Payseur Bret A, Jing Peicheng
Laboratory of Genetics, University of Wisconsin, WI, USA.
Mol Biol Evol. 2009 Jun;26(6):1369-77. doi: 10.1093/molbev/msp052. Epub 2009 Mar 16.
Patterns of population structure provide insights into evolutionary processes and help identify groups of individuals for genotype-phenotype association studies. With increasing availability of polymorphic molecular markers across genomes, the examination of population structure using large numbers of unlinked loci has become a common practice in evolutionary biology and human genetics. The two classes of molecular variation most widely used for this purpose, short tandem repeat polymorphisms (STRPs) and single-nucleotide polymorphisms (SNPs), differ in mutational properties expected to affect population structure.
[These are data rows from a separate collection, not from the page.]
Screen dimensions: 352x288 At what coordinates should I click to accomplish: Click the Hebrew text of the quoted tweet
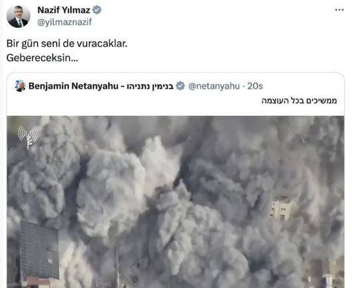[299, 101]
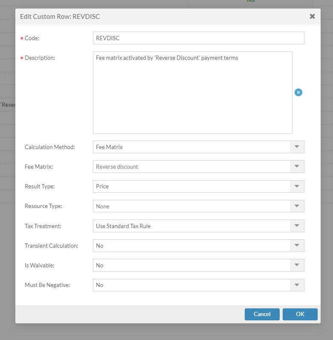Image resolution: width=333 pixels, height=340 pixels.
Task: Open the Transient Calculation dropdown arrow
Action: pos(297,246)
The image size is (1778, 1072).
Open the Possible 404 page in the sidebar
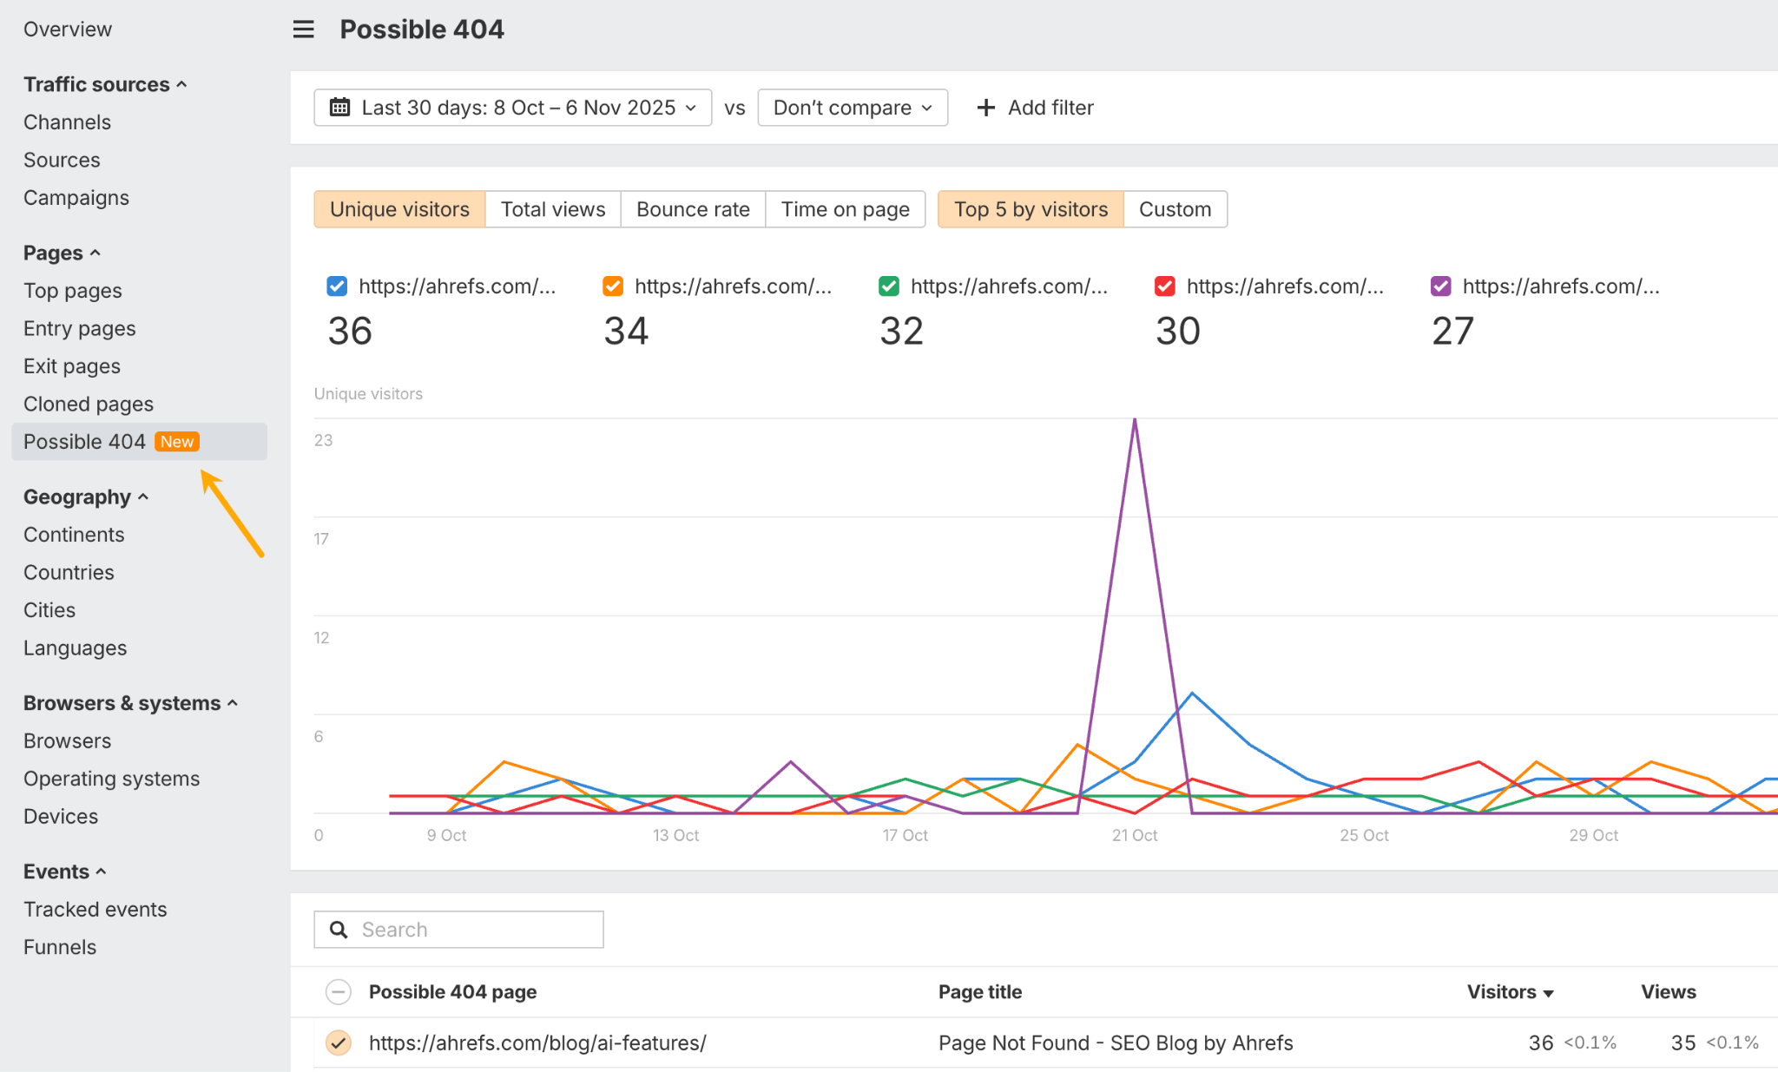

To measure the relative ability of these loci to describe population structure, we compared diversity at neighboring STRPs and SNPs from 720 genomic regions in the four populations that comprise the Human HapMap. Comparing loci from the same genomic regions allowed us to focus on the contribution of mutational differences (rather than variation in genealogical history) to disparities in population structure between STRPs and SNPs. Relative to average values for SNPs from the same regions, STRPs had lower F(st), but higher G(st)' and I(n) values. STRP-SNP correlations in population structure across genomic regions were statistically significant but weak in magnitude. Separate analyses by repeat type showed that these correlations were driven primarily by tetranucleotide and trinucleotide STRPs; measures of population structure at dinucleotides and SNPs were not significantly correlated. Pairwise comparisons among populations revealed effects of divergence time on differences in population structure between STRPs and SNPs. Collectively, these results confirm that individual STRPs can provide more information about population structure than individual SNPs, but suggest that the difference in structure at STRPs and SNPs depends on local genealogical history. Our study motivates theoretical comparisons of population structure at loci with different mutational properties.
群体结构模式有助于深入了解进化过程,并有助于识别用于基因型 - 表型关联研究的个体群体。随着全基因组多态性分子标记的可得性不断增加,利用大量不连锁基因座来研究群体结构已成为进化生物学和人类遗传学中的常见做法。为此目的最广泛使用的两类分子变异,即短串联重复多态性(STRP)和单核苷酸多态性(SNP),在预期影响群体结构的突变特性方面存在差异。为了衡量这些基因座描述群体结构的相对能力,我们比较了构成人类HapMap的四个人群中720个基因组区域内相邻STRP和SNP的多样性。比较来自相同基因组区域的基因座使我们能够专注于突变差异(而非系谱历史的变异)对STRP和SNP之间群体结构差异的贡献。相对于来自相同区域的SNP的平均值,STRP具有较低的F(st),但具有较高的G(st)'和I(n)值。跨基因组区域的群体结构中STRP - SNP相关性具有统计学意义,但幅度较弱。按重复类型进行的单独分析表明,这些相关性主要由四核苷酸和三核苷酸STRP驱动;二核苷酸和SNP处的群体结构测量值没有显著相关性。群体间的成对比较揭示了分化时间对STRP和SNP之间群体结构差异的影响。总体而言,这些结果证实单个STRP比单个SNP能够提供更多关于群体结构的信息,但表明STRP和SNP在结构上的差异取决于局部系谱历史。我们的研究推动了对具有不同突变特性的基因座处群体结构的理论比较。